Philip K. Dick was a hack but an odd sort of hack. People love him and people love Ubik. Filmmakers love him, guys in bars love him, graduate students love him. He has a pulpy genre quality combined with the kind of broad and flat philosophical high concept where you can’t figure out whether it’s profound or not, it’s like a cheap pickup line that someone else finds irresistible so who are we to say? If you looked for a closest cousin you’d find Kurt Vonnegutt.
Ubik starts as a hardboiled corporate bust-up between psychics and anti-psychics (“inertials”) in a seedy warped 1992 future of lunar colonies and a cryogenic half-life for the newly dead. A sexy new psychic appears, with the ability to retroactively alter the timeline, and from there the timeline goes sideways then sidways again. Following an assassination attempt, the protagonists flee through a world where objects age, strange messages appear, people waste away and die without warning.

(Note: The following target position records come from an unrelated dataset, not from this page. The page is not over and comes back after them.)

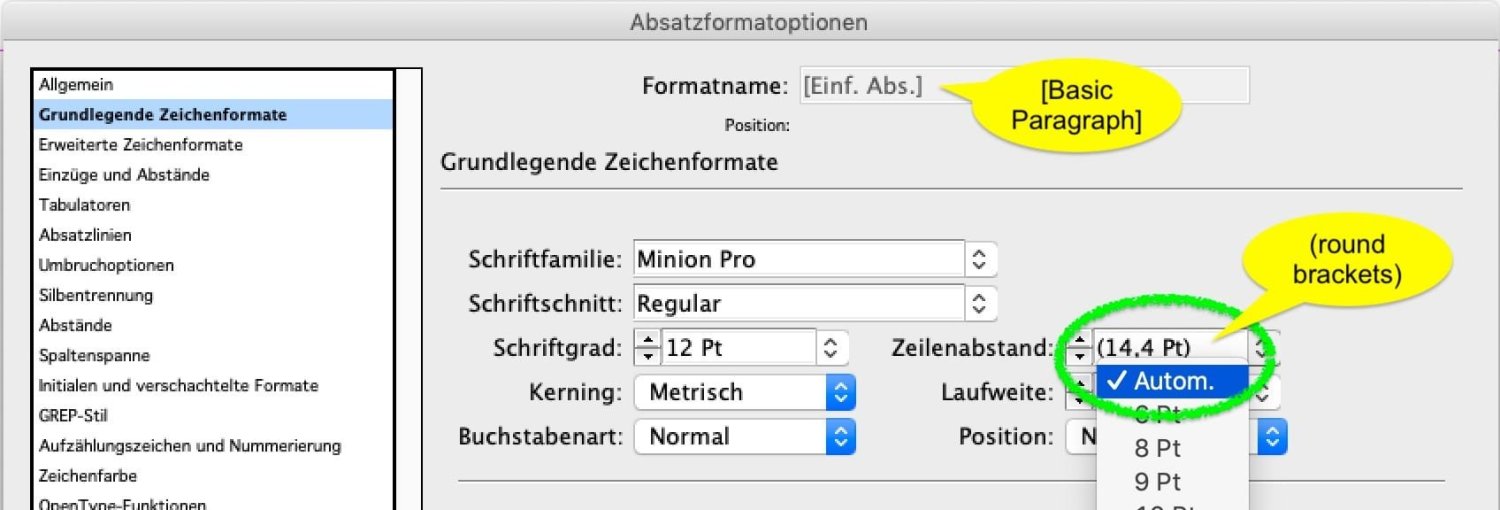Open Zeichenfarbe category
Image resolution: width=1500 pixels, height=510 pixels.
[x=88, y=475]
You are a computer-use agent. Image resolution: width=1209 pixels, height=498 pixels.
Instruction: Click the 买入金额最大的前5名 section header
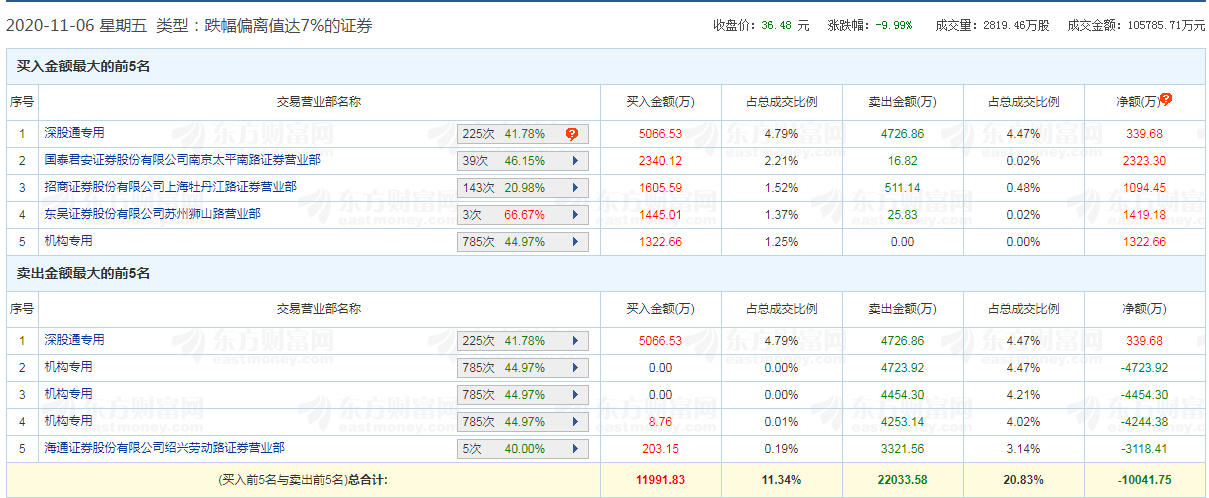tap(83, 67)
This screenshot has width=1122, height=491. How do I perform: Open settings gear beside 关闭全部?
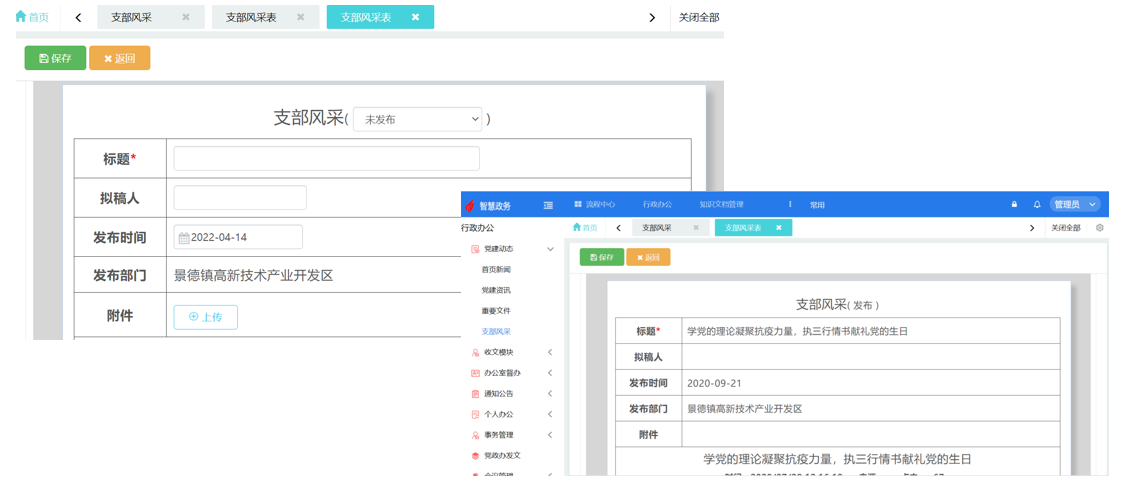pyautogui.click(x=1100, y=228)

The bite of it isn’t in the corporate gang war. Sex and violence make their cameos but the heart of it is in the perverse care and detail given to the horror of death and dying, languor and decay. The heroes try to make sense of a world that withers away selectively; energy and youth mean life and survival; age and weariness are death. Everything else is trivia.

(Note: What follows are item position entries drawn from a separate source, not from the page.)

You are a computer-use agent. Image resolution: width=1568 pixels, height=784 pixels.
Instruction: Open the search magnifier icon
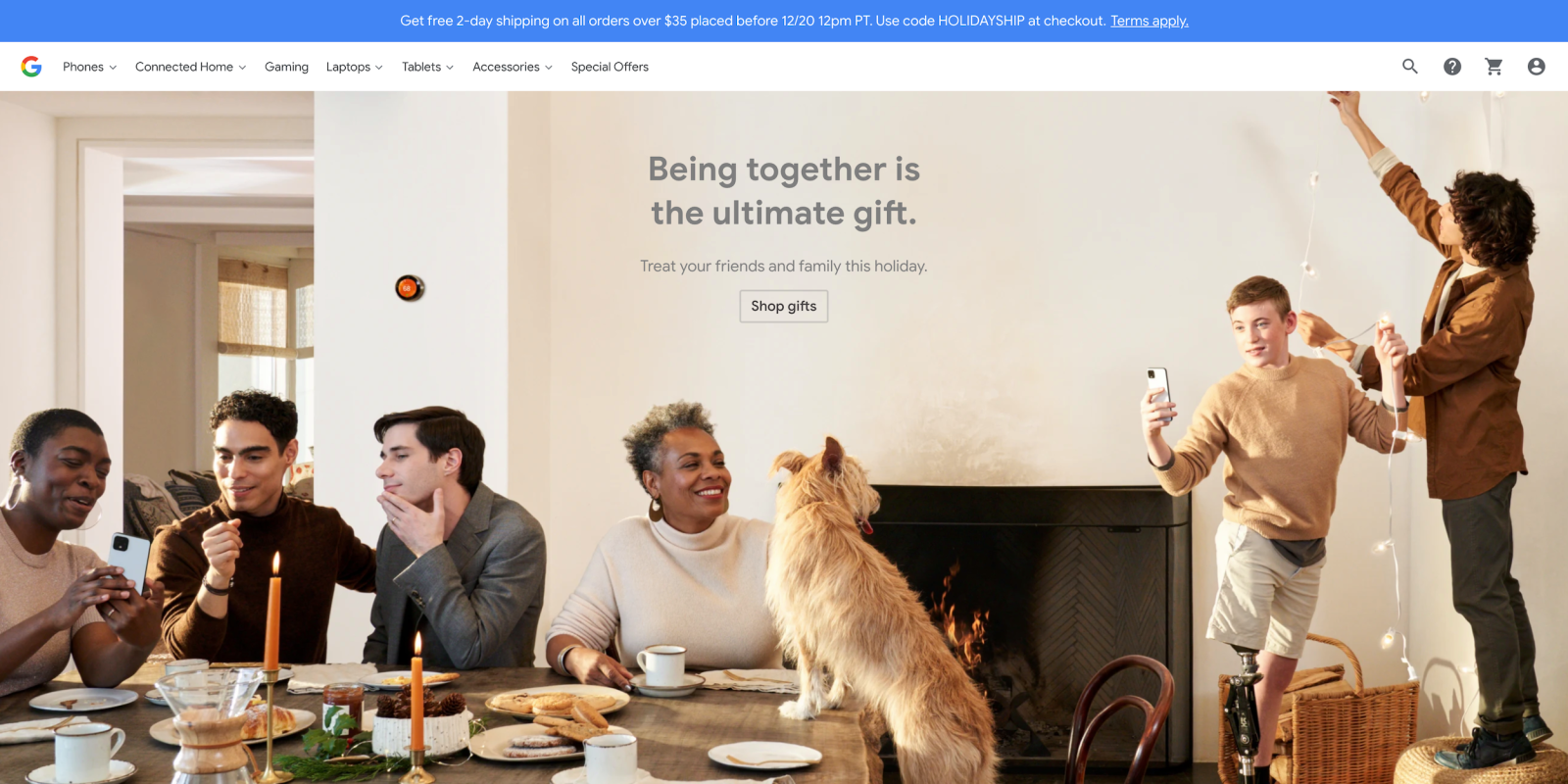pyautogui.click(x=1410, y=67)
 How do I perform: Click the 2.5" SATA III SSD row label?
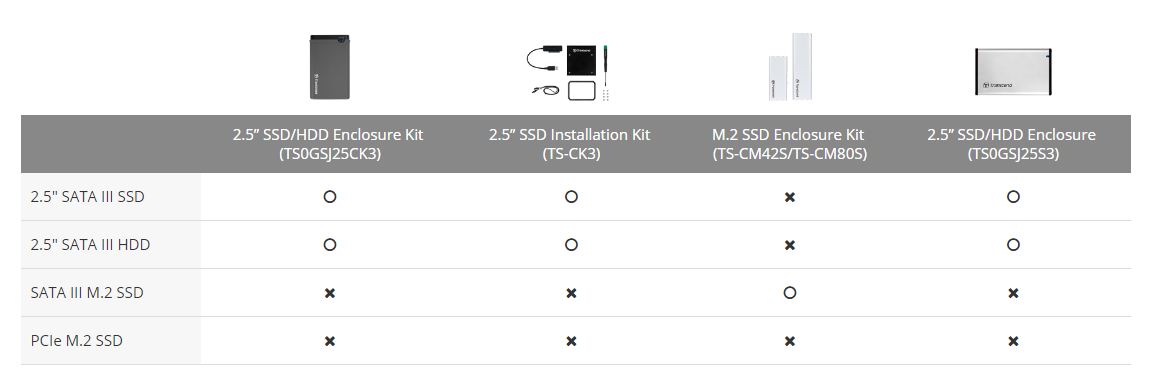point(87,197)
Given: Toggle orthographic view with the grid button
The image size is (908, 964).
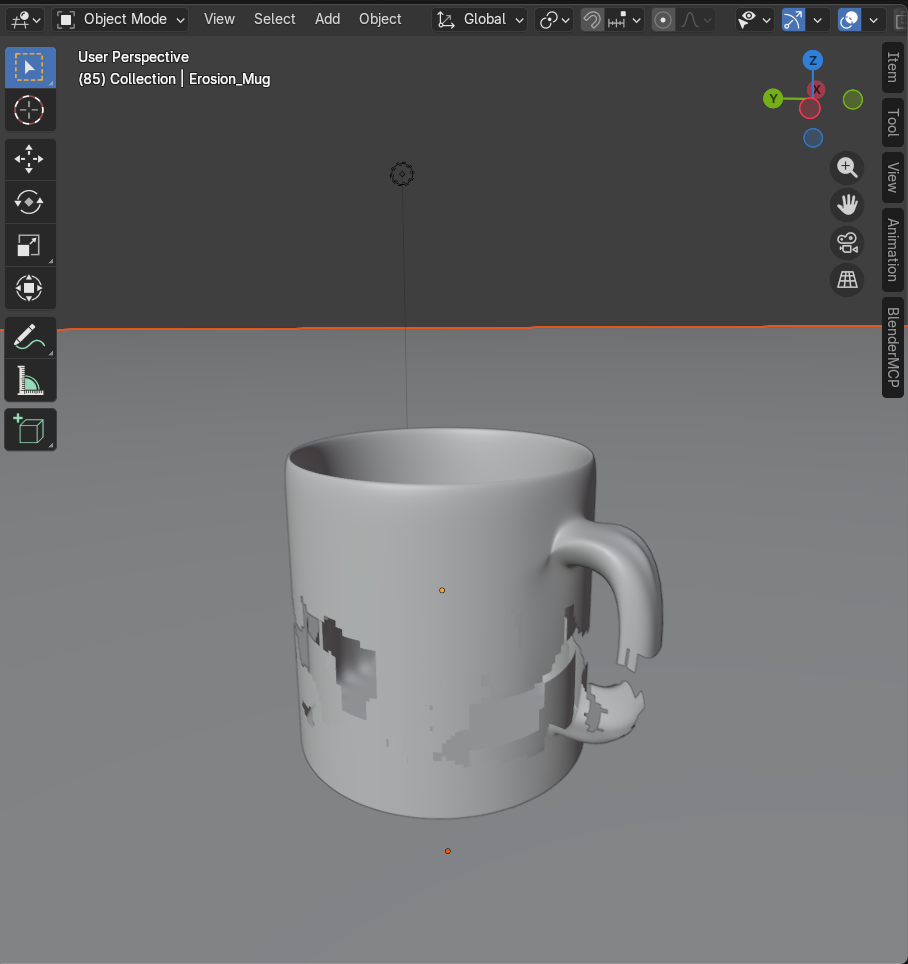Looking at the screenshot, I should click(x=847, y=280).
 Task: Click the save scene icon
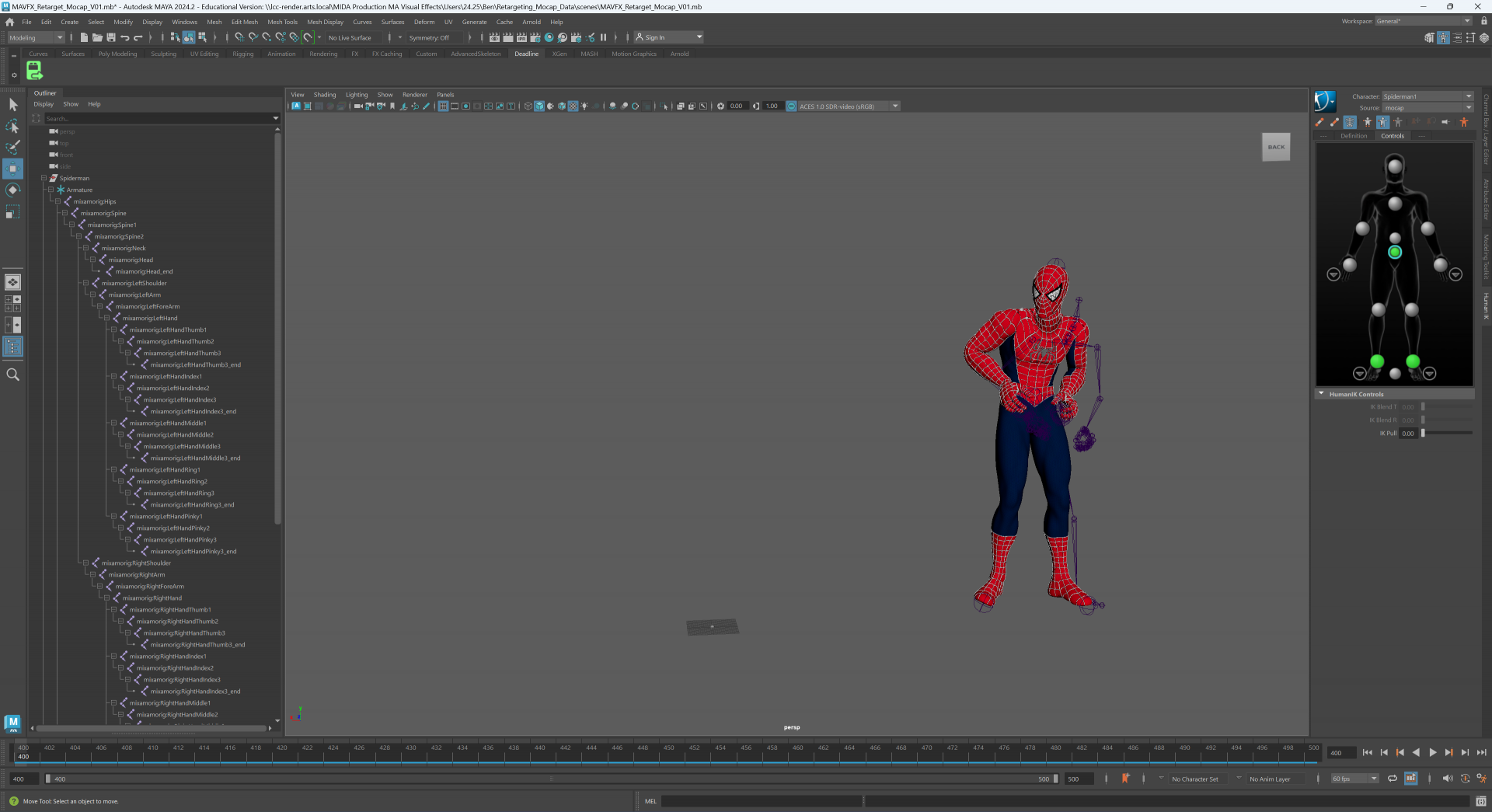pyautogui.click(x=111, y=37)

Ubik itself is a crux. The word appears as a brand name in satirical advertisements at the head of each chapter, 1950s-era jingles. But when it appears in the text - there, it’s a sparkling life-giving elixir in an aerosol can, administered by an angelic presence. So what is Ubik? Consumerist fluff or authentic life force?
From what the text gives us, maybe they’re the same? The living fight and have sex and betray; the dead watch and consume; and meanwhile beauty is beauty and desire is desire and they’re on the side of life.